The Help
[This article was submitted by John from Phoenix as a comment to a recent article, but since it addressed a new topic, I have chosen to feature it as the first guest commentator article here at Sense. I may select future comments for use as separate articles, and encourage any readers to send other article ideas to me by E-mail.]
I am currently reading (listening to an audio book) "The Help" by Kathryn Stockett. My wife put me on to it. Her story takes place in Jackson Mississippi in the early 60's at the time Medgar Evers was murdered. Although she lived in Jackson, her picture makes her too young to have been alive at the time Edgars was killed.
Nevertheless, I am captivated by her story. Her main character is a white woman only 23 years old, possibly modeled on herself. Her character convinces a few black maids to tell her stories of their experiences that she hopes to publish. She describes the pressure that the "help" feel in doing this which could cause physical harm and certainly economic harm if found out. She also describes the fear the protagonist feels in losing the esteem of her society and the romantic interest of a budding politician she has fallen in love with.
Her story seems a fantasy. What black woman at that time would risk her economic and physical life to a 23 year old idealist? But that is the story of the civil rights movement: many blacks risked everything. After all, Martin Luther King was a martyr.
1 Comments:
I am adding this book to my list. I remember the Mississippi writer, Shelby Foote, saying in an interview in his twilight years how he only lately realized how much the Southern white society he grew up in depended on the reliable and loving work of African-Americans. An interview with Kathryn Stockett, at Book Reporter, includes similar sentiments.
The civil rights workers of that era, and African Americans in the South who were open to their appeals, were definitely courageous, and at a time when mainstream white society, even in the North, was not supportive. As national television news coverage became quite popular, the images of vicious attacks on civil rights workers in the South and reporting of murders like that of Medgar Evers began to change the attitude of Northern whites, and was reflected in the passage of Federal Civil Rights laws a few years later.
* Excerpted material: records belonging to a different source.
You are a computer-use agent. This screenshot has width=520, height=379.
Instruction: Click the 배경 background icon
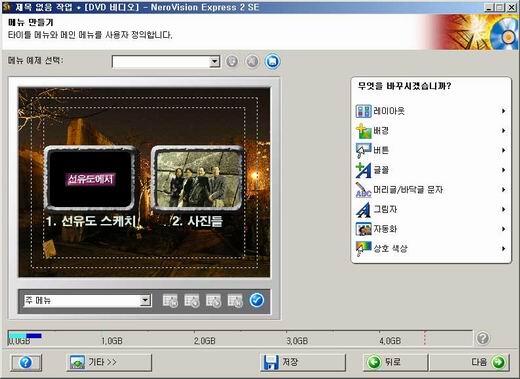pyautogui.click(x=363, y=131)
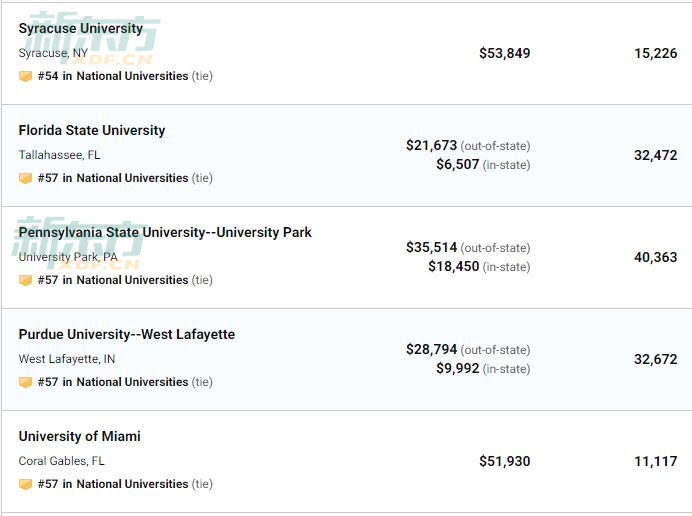Click the badge icon beside Florida State's ranking
Image resolution: width=692 pixels, height=516 pixels.
(25, 178)
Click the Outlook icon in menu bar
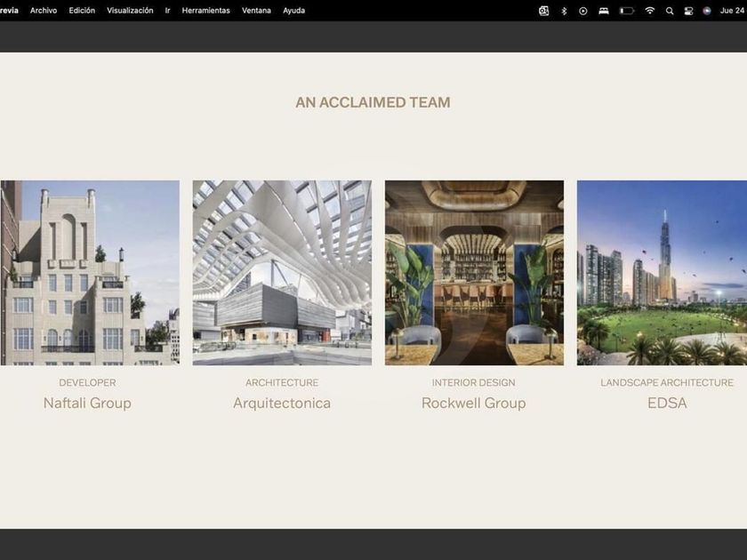The height and width of the screenshot is (560, 747). [x=544, y=11]
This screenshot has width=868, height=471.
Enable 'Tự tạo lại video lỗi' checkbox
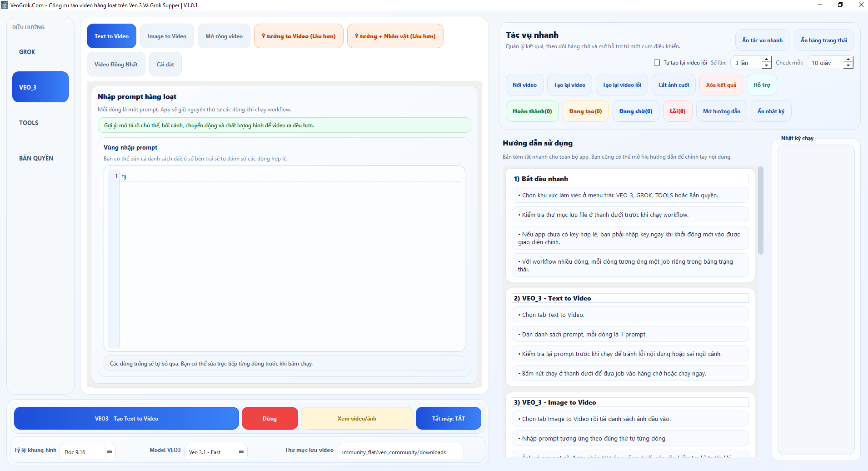click(657, 63)
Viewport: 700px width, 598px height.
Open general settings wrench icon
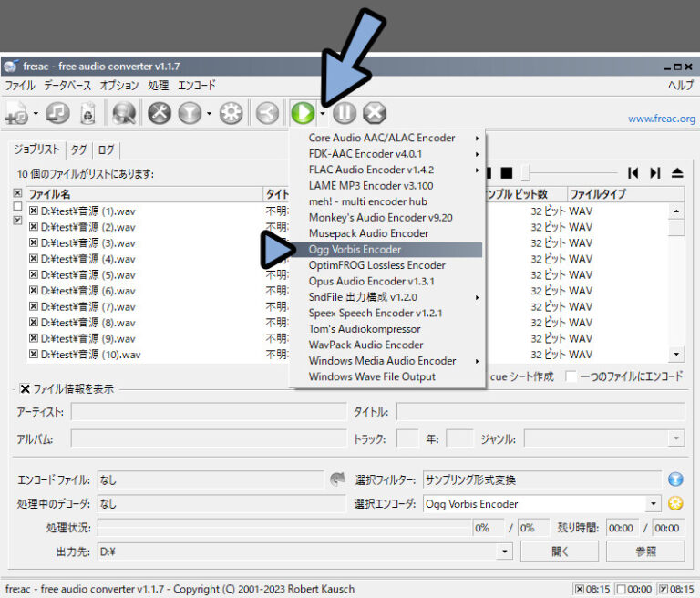tap(160, 113)
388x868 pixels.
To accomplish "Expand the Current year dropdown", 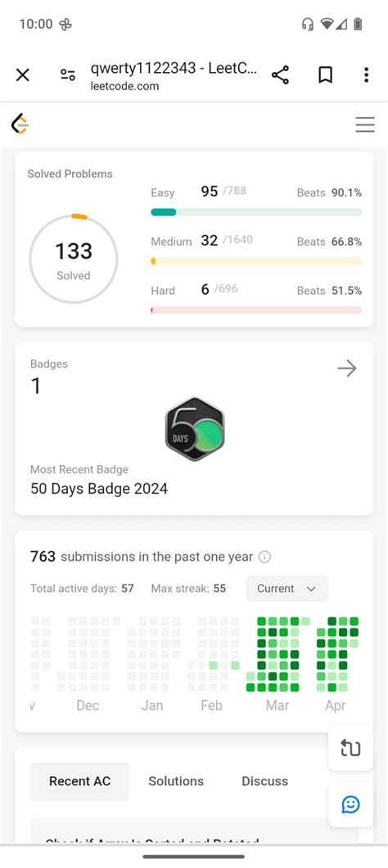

My own experience during those years was somewhat unique, a white youth raised in a black community in the North. I did not see black elders as domestics, but as adults and parents of my play mates, deserving of the same respect owed all our elders. Though I was working for a black attorney in Seattle at the time of the passage of the Civil Rights laws, and some local civil rights leaders did visit our office from time to time, our office was not involved in that kind of work.
I do remember the ship scalers union across from our office had mostly black workers born in the South, who had never been given birth certificates, which was a problem when they were applying for Social Security retirement. I had to deal with white Southern bureaucrats to put together enough evidence to convince them to issue a delayed birth certificate. One particularly obstinate bureaucrat, from Missisippi I think, sent back a certified evidentiary document that had taken me a long time to obtain and told me some piece of information on it was wrong and I had to "change it". The information was actually irrelevant, but the scoundrel wanted to put me back through the time consuming process of recertification. Instead, I waited a discreet week, then altered the document to correct the irrelevant error, and sent it back saying "I changed it". Not a particularly courageous act on my part, but it worked and the client was pleased to be able to retire.
One of the joys of operating my own law office years later was having several of the neighborhood adults I grew up respecting choose me to help them with their legal affairs.